Netflix is up 21% since the last time he shot it down as a potential buy, on Aug. 20 when shares traded at $44.98. The charts are predicting a pullback, though, at least in the short term. But after that initial decline to $50, says one of Cramer’s fave technical analysts, NFLX could climb to $70.
Still, that’s only part of the bullish case for Netflix. The fundamentals are “fabulous,” Cramer said, thanks in no small part to a monster earnings beat last week. The company grew its subscriber base by 28%, as a result of declining video stores and the rise of Internet video streaming. That’s growth on par with Google and Apple . Also, sales jumped 24% year-over-year, net income soared 48% and earnings per share topped them all at 58% higher than the same period last year.

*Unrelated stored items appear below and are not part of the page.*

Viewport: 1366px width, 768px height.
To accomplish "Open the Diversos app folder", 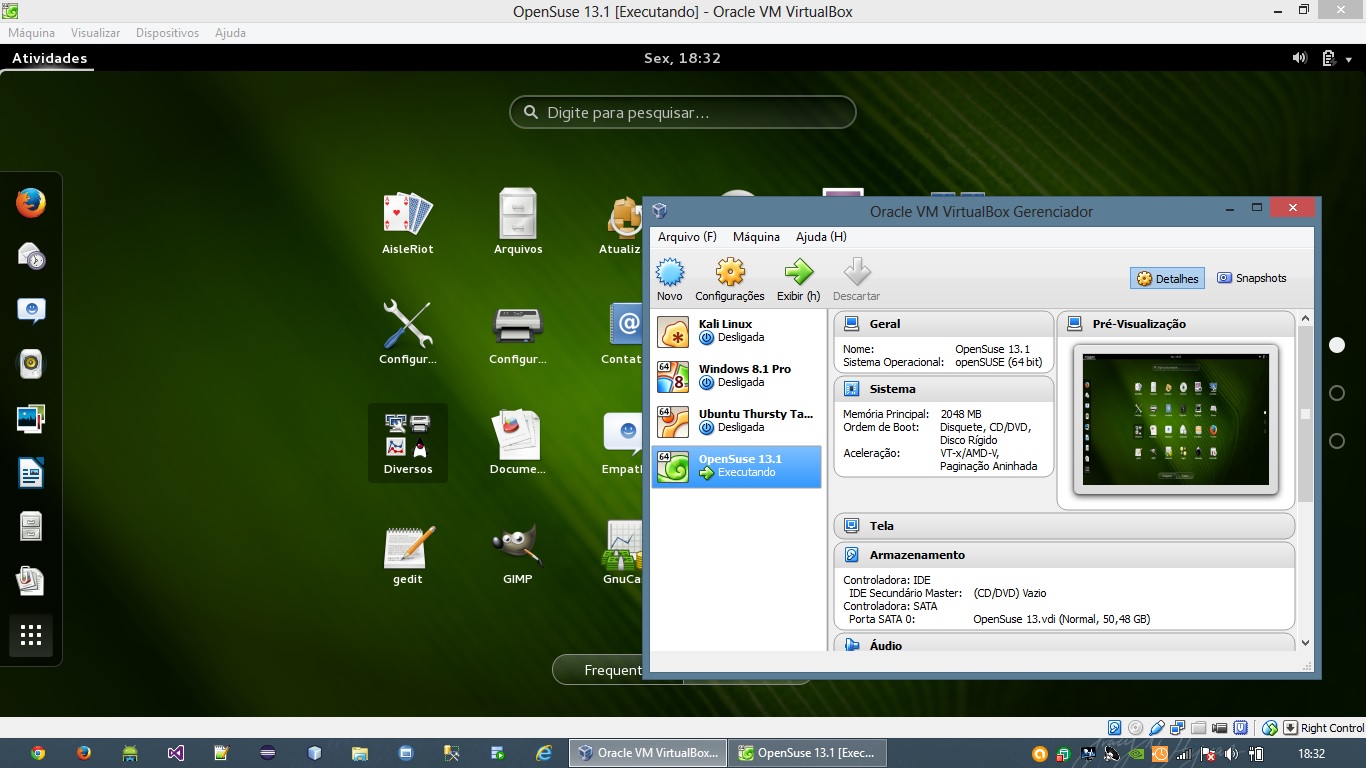I will [x=408, y=443].
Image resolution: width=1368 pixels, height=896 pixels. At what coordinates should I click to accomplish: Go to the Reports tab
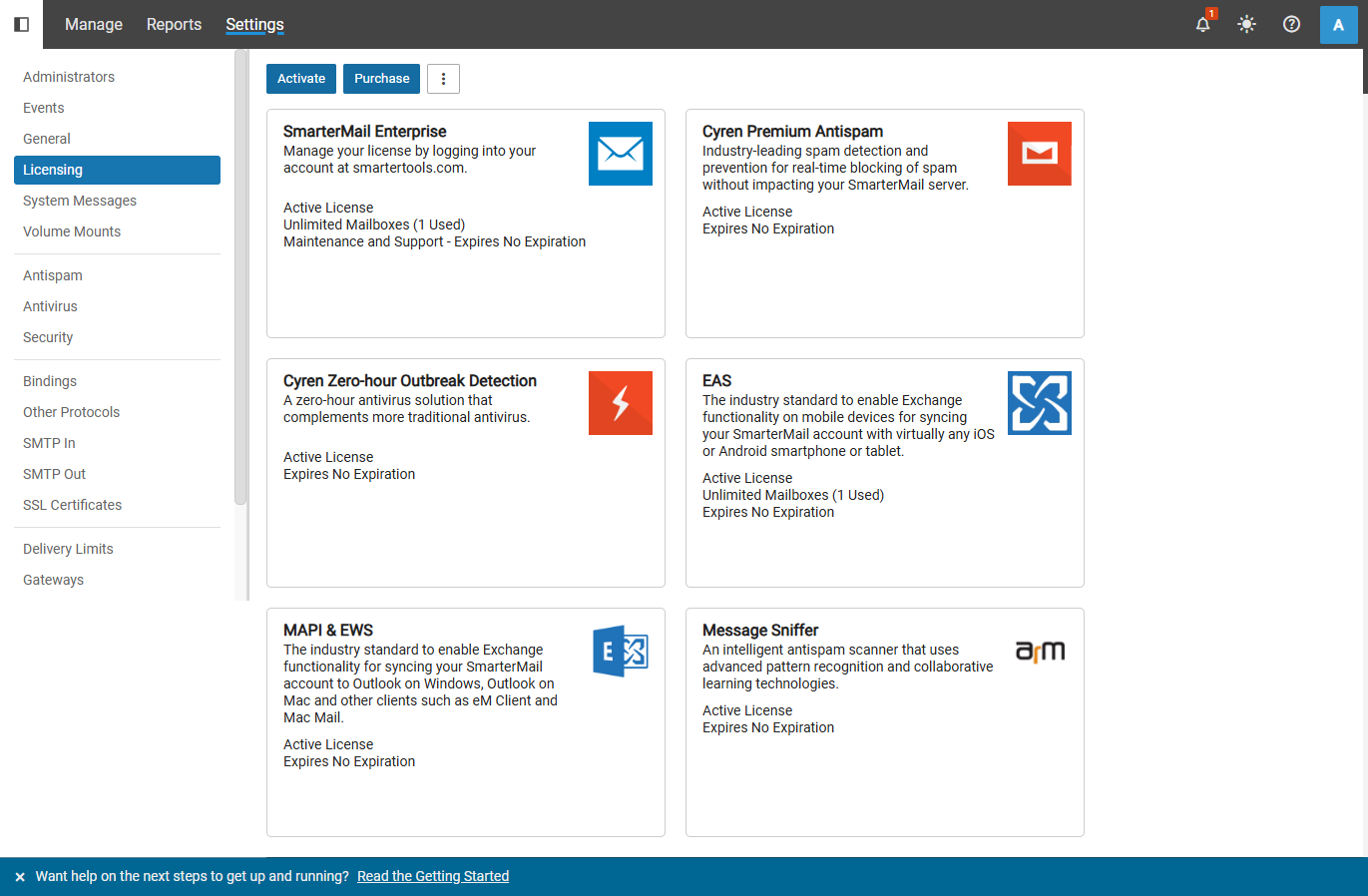[174, 24]
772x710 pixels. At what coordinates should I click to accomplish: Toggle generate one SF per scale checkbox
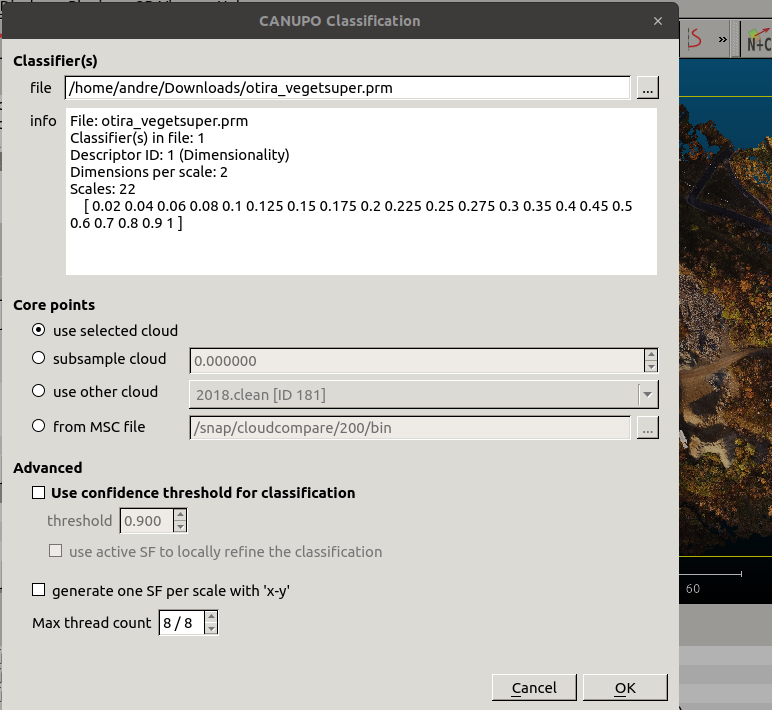coord(39,590)
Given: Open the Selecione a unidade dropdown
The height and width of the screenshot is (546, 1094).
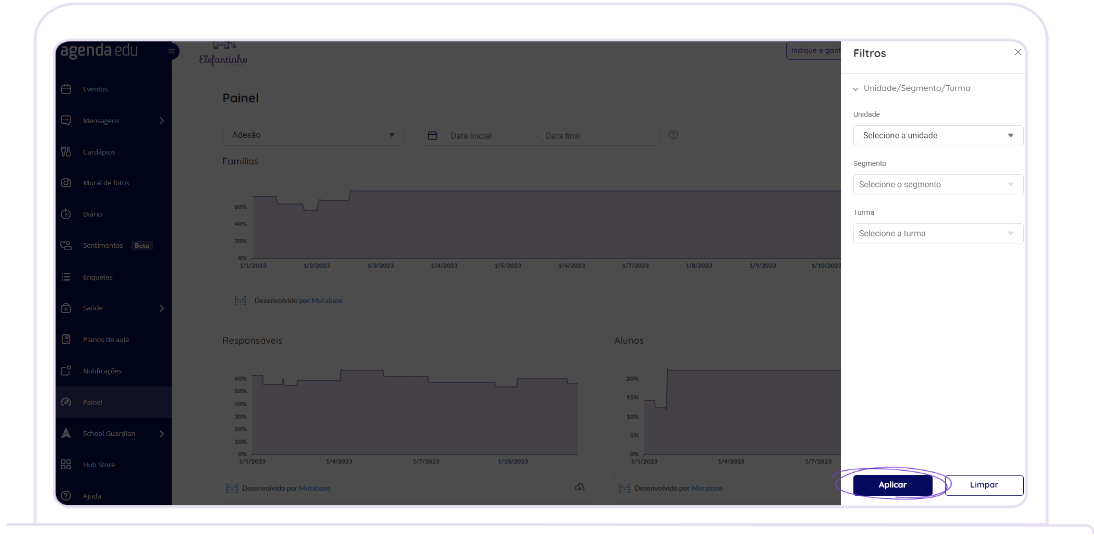Looking at the screenshot, I should tap(937, 135).
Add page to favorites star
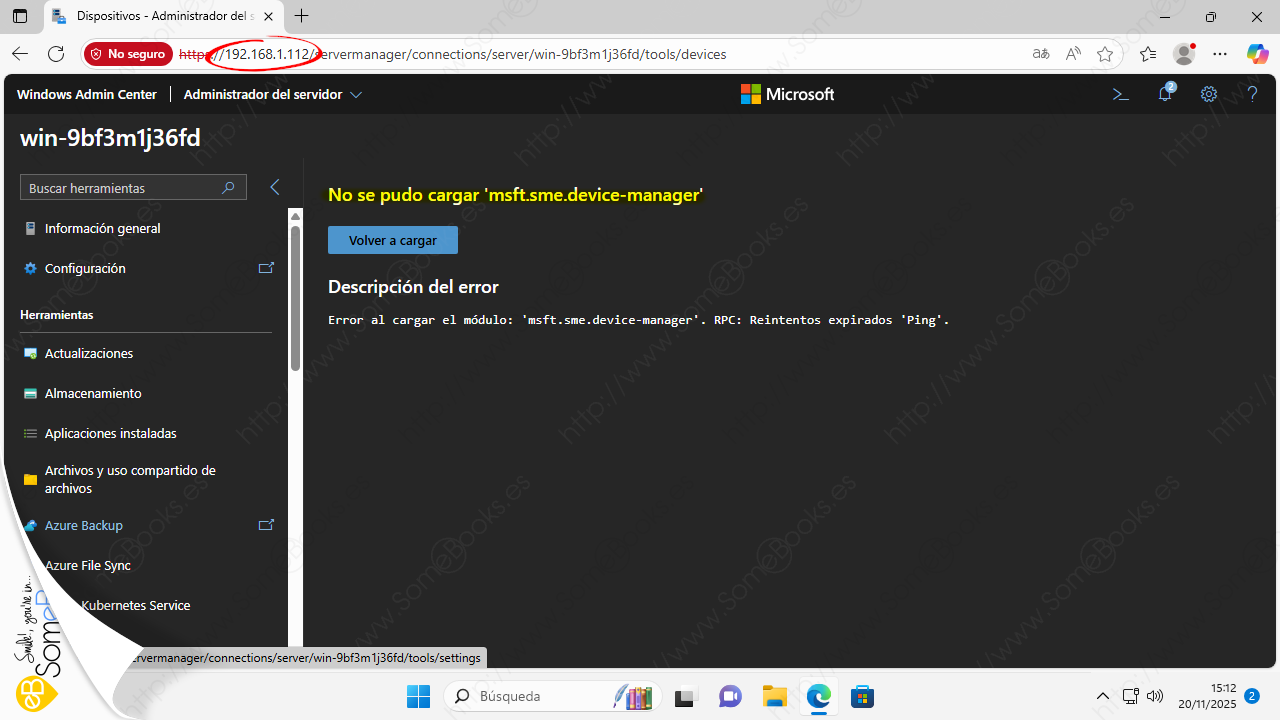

Netflix projects full-year net-subscriber growth of more than 2.7 million, which is 77% than the number offered by management back in January.
Cramer credited Netflix’s business model with the company’s success. Customers pay a monthly fee for unlimited DVD rentals, and that fee is subtracted from their bank account until they take the time to cancel their subscription. Customers also get video streaming, which is a departure from the per-per-view model employed by Apple and Amazon . But Cramer said there was enough room for both strategies, so Netflix’s growth should continue.
On Monday, the company announced a deal with Sony’s PlayStation 3, which will allow gamers to rent movies through the console. Netflix put an estimate on the initiative’s potential: 350,000 subscribers. But given that a similar deal with Microsoft’s Xbox brought in 1 million, Cramer guessed that number might be a bit conservative. Not to mention, the PS3’s user base is about 10 million people, opening Netflix up to a whole new market, and there’s the potential for an agreement with Nintendo’s Wii as well.
What else? Netflix plans to go international in the latter half of 2010, and the company’s headed into the holidays with a ton of momentum. The stock’s up 81% year-to-date, trading at 21 times expected 2011 earnings. That’s relatively cheap, considering that earnings should grow at a rate of 18.6% from 2010 to 2011. Cramer said that number could be low, as Netflix has a history of better-than-expected quarters.
“Netflix is unstoppable,” Cramer said, “and it is really time we acknowledged it.”